= DATA FOR THIS EXERCISE =
>>>

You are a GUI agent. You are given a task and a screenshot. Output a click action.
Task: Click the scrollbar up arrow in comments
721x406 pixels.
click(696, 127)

<<<
>>>

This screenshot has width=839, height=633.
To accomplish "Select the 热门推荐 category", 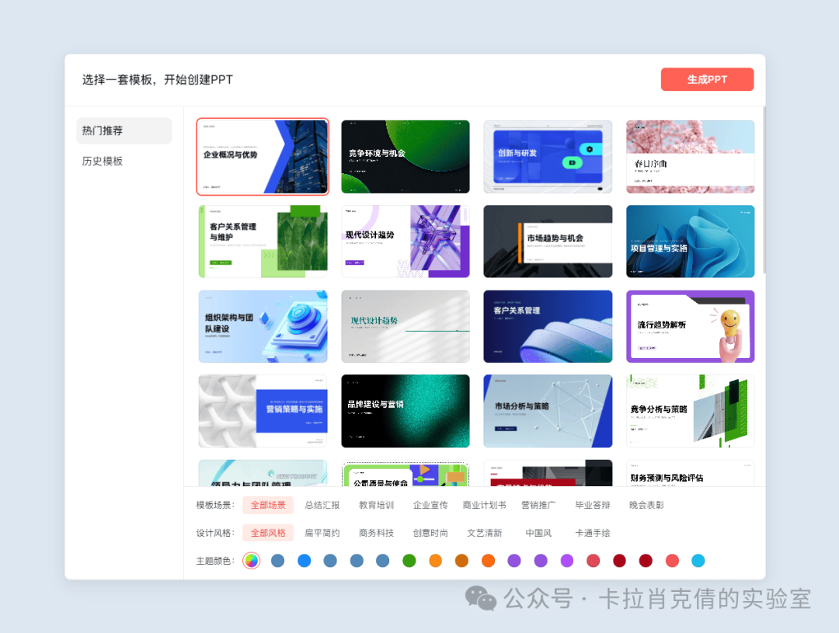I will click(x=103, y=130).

<<<
>>>

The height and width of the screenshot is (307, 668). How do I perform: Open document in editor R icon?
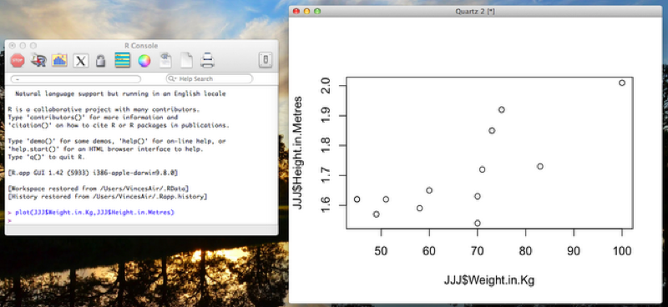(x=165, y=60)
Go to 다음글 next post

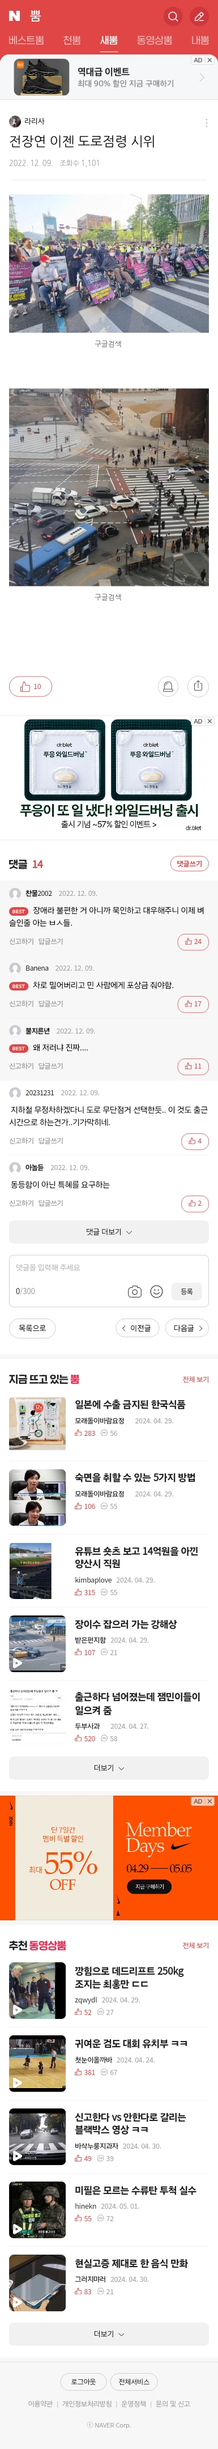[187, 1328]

<<<

= GIVEN EXERCISE =
Reproduce the records from the line containing "You are a GUI" through the line containing "click(696, 127)", substituting "scroll bar" for "scrollbar" and leaving everything else unchanged.

= RESPONSE FOR THIS EXERCISE =
You are a GUI agent. You are given a task and a screenshot. Output a click action.
Task: Click the scroll bar up arrow in comments
721x406 pixels.
click(696, 127)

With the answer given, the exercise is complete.